Scaler: A tool with a curved sharp hook on one end used to remove excess cement.

Orthodontic Procedures

Banding: The process of cementing orthodontic bands on teeth.

Bonding: The process of attaching brackets to teeth using a special adhesive.

Cephalometric X-Rays: A lateral(side view) X-ray of the head that shows the alignment of the teeth, and the relationship of the teeth and jaw. It also shows any skeletal growth discrepancies.

Conditioning: A procedure where a solution is applied to the teeth to prepare them for brackets. The conditioning by the liquid assists with the bonding of brackets.

Debanding: The removal of the cemented orthodontic bands.

Debonding: The removal of the bonded brackets from your teeth.

Extraoral photograph: Facial photos.

Impressions: The office procedure to make models of teeth. A horseshoe-shaped tray is filled with alginate, a soft material that hardens on the teeth, and the tray is placed over the teeth. This results in an imprint of the teeth. A lab technician then pours plaster into the impression to produce the plaster models of teeth.

Interceptive/Preventive Orthodontics: Treatment usually done between the ages of four and eight. The goal of interceptive orthodontic treatment is to make corrections, so that later, orthodontic treatment is easier and less complicated.

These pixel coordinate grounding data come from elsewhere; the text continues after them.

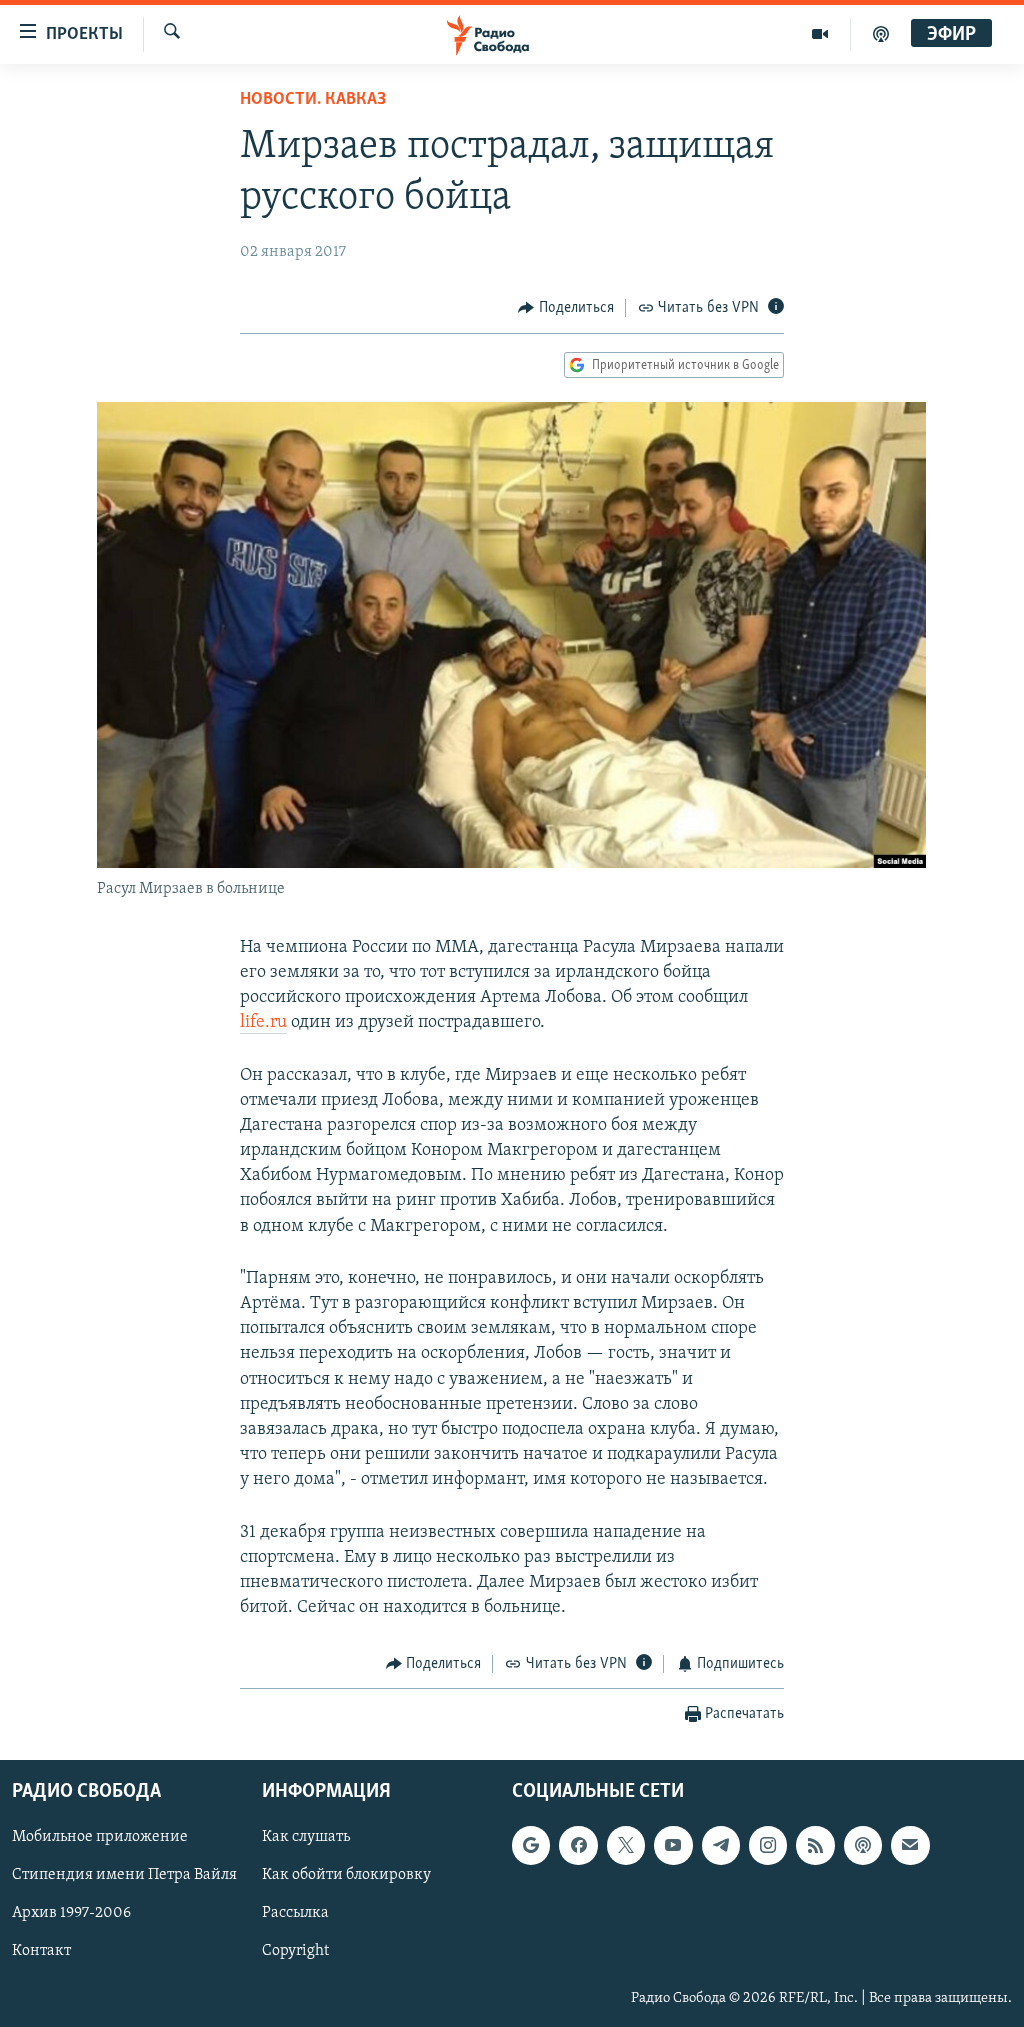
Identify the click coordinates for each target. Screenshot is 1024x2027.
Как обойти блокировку (346, 1875)
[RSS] (815, 1845)
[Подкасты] (863, 1845)
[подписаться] (910, 1845)
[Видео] (820, 34)
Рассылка (295, 1913)
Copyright (295, 1951)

Interproximal stripping: Removing enamel from the sides of some teeth. This procedure is performed to create space for crowded teeth.

Ligation: A process where an arch wire is "tied in" to the brackets on the teeth.

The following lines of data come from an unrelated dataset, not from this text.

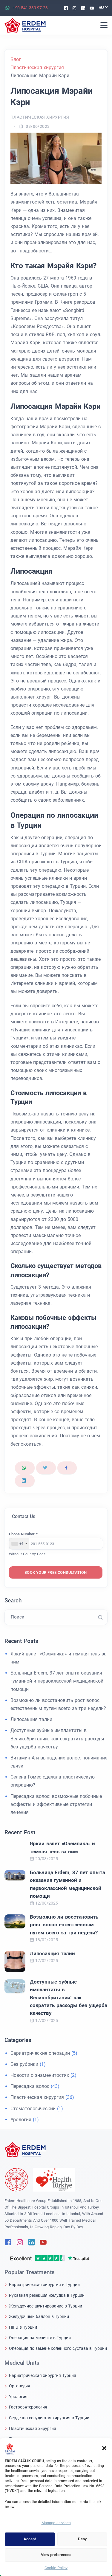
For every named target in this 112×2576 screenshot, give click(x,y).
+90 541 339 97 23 (30, 7)
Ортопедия (19, 2385)
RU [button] (101, 7)
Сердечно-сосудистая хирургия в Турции (49, 2417)
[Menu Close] (104, 25)
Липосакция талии (31, 1719)
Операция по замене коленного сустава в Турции (58, 2348)
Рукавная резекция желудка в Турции (47, 2295)
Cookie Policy (56, 2568)
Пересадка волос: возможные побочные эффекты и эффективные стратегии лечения (56, 1804)
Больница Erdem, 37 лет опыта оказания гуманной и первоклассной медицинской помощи (56, 1681)
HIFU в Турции (23, 2327)
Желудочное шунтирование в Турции (45, 2306)
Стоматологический (33, 2108)
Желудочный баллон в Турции (39, 2316)
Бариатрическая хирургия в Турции (44, 2284)
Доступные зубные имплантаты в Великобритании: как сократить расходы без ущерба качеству (57, 1738)
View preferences (56, 2554)
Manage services (56, 2523)
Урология (20, 2119)
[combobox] (19, 1544)
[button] (104, 2448)
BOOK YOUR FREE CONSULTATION (55, 1572)
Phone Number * (23, 1534)
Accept (30, 2539)
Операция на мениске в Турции (40, 2337)
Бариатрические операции (40, 2053)
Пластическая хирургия (39, 117)
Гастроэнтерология (28, 2407)
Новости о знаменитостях (39, 2075)
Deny (82, 2539)
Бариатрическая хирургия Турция (42, 2375)
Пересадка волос (29, 2086)
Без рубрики (24, 2064)
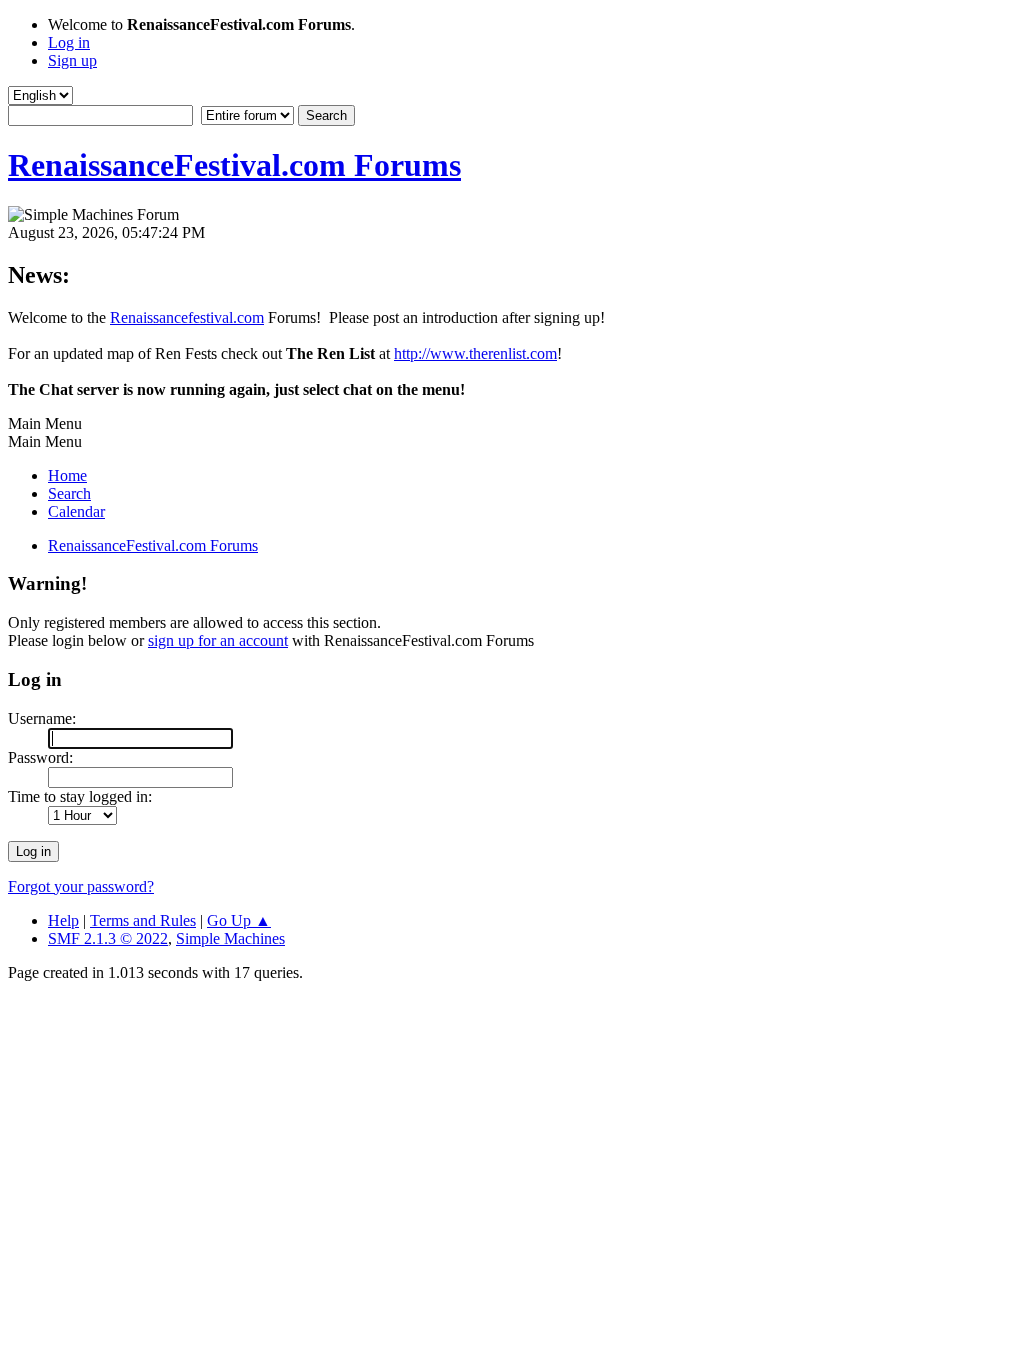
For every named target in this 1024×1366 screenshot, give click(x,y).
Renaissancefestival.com (187, 317)
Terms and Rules (143, 920)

Orthodontics: The treatment performed to correct malocclusions and to give you a great smile.

Panoramic X-ray: An X-ray taken by a machine that rotates around the head and produces a picture of your teeth, jaws and other important information on one film.

Tightening braces: An appointment that occurs every four to six weeks. Adjustments, changes in the wires, and retying them are done.

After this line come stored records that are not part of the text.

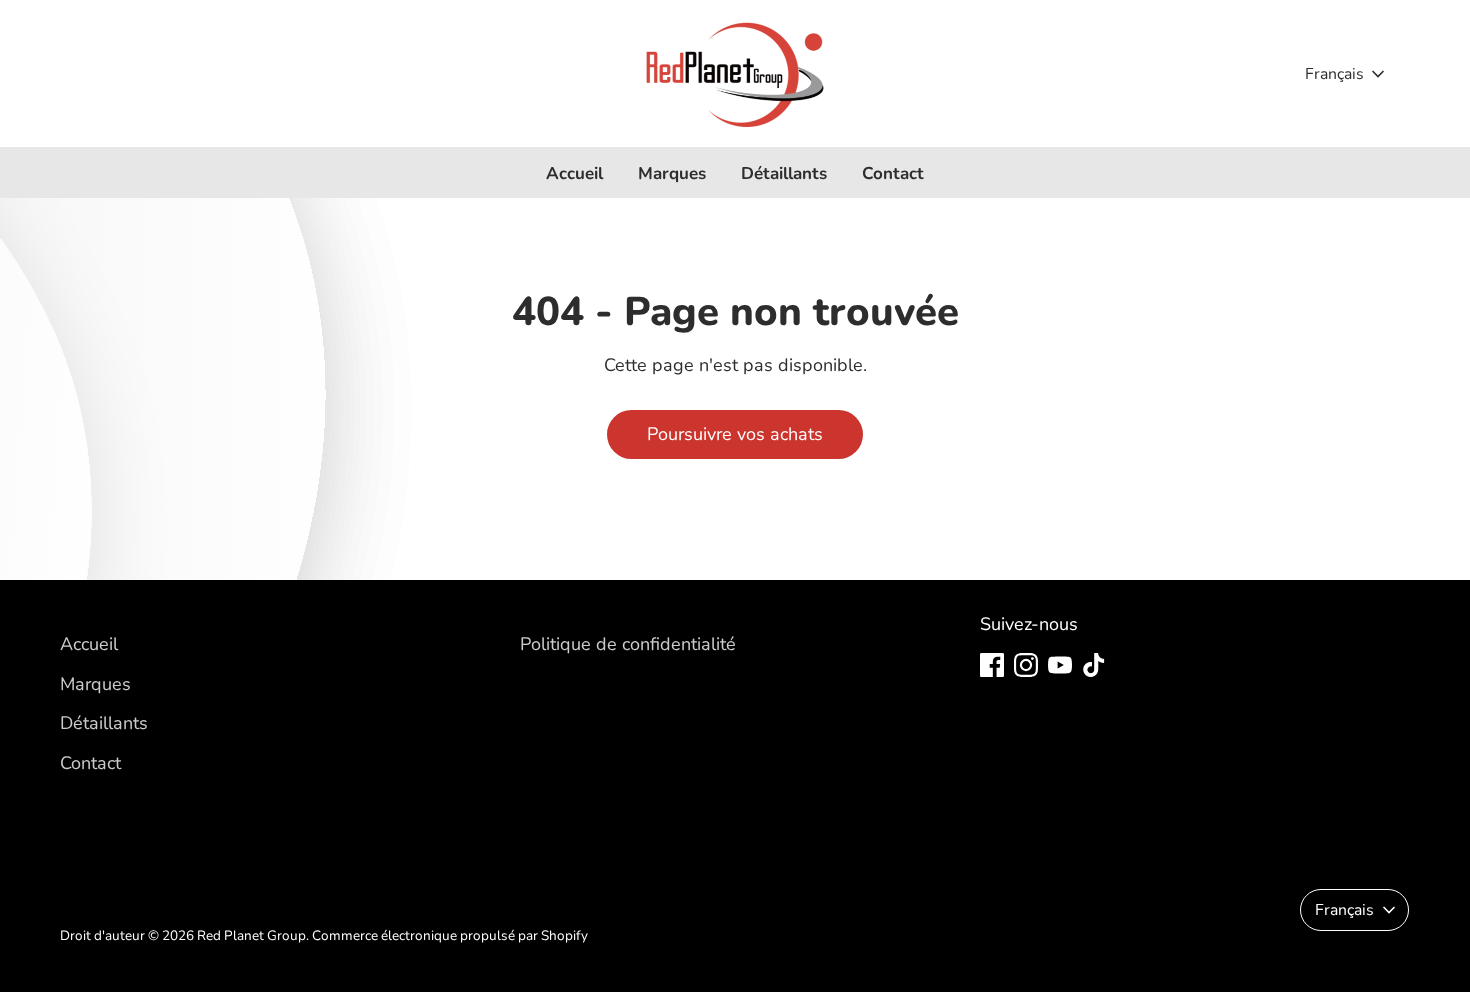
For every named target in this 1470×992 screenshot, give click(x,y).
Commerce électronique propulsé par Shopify (450, 935)
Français (1334, 74)
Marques (672, 173)
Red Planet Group (251, 935)
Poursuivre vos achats (735, 434)
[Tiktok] (1094, 665)
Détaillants (784, 173)
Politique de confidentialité (628, 644)
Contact (893, 173)
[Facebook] (992, 665)
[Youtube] (1060, 665)
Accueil (574, 173)
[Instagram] (1026, 665)
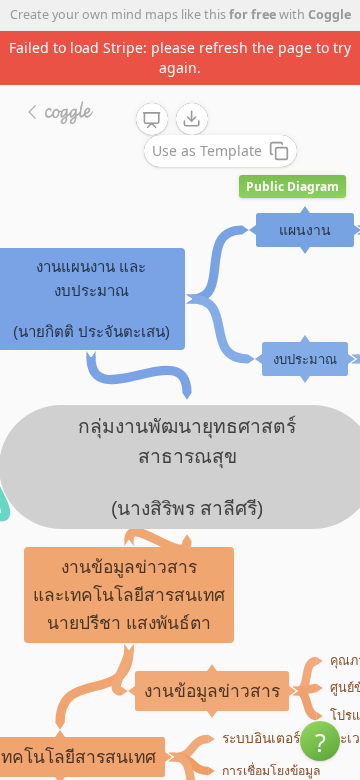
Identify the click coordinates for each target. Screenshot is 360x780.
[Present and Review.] (152, 120)
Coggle (329, 14)
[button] (320, 741)
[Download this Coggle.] (192, 119)
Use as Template (207, 150)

Wax bite: A piece of wax is placed in the mouth and the patient bites into it. This enables the technician to take the models and relate the upper and lower impressions.

Orthodontic Terms

Arch form: The shape of the dental arch -- narrow, wide, tapered arch forms.

Closed bite: A malocclusion where the upper teeth overlap the lower teeth vertically when closing. This is also called a "deep bite."

Crossbite: A malocclusion where some of the upper teeth are inside the lower teeth when they come together.

Crowding: A dental arch where the teeth are either too large, or there are too many teeth for the space.

Deep bite: Closed bite.

Diastema: A space between the two front teeth.

Flared teeth: Front teeth that are protruded. The upper teeth are flared labially (toward the lip).

Full orthodontic treatment: Full brackets on all the teeth.

Lingual appliances: Orthodontic brackets placed on the inside of the teeth. They are placed on the lingual part of your teeth, next to your tongue.

Lingual arch: An orthodontic wire attached from molar to molar on the inside of your teeth to hold space.

Lingual retainers: A lingual arch that goes from canine to canine (with bands or bonded) to keep the front teeth in place.

Malocclusion: Poor positioning of the teeth or jaw.

Stop: A bend or attachment placed on a wire to stop the arch wire from sliding or moving into the slot of the bracket.

Tracing (cephalometric): A drawing traced of a cephalometric X-ray that shows specific structures and landmarks that provided the basis for orthodontic diagnosis and treatment planning.

Types of Malocclussions

Class I Malocclusion: A malocclusion where the jaw is fine, but teeth are crooked, crowded and out of position.

Class II Malocclusion: A malocclusion where the upper teeth stick out past the lower teeth. This is also called an "overbite."

Class III Malocclusion: A malocclusion where the lower teeth stick out past the upper teeth. This is also called an "under bite."

Open bite: A malocclusion in which the teeth do not close or come together in the front of your mouth.

Overbite: Vertical overlap of the upper teeth over the lower.

Overjet: Horizontal position of upper teeth past the lower.

Retruded: Upper jaw is in the proper position, but the lower jaw and teeth are excessively behind the upper teeth.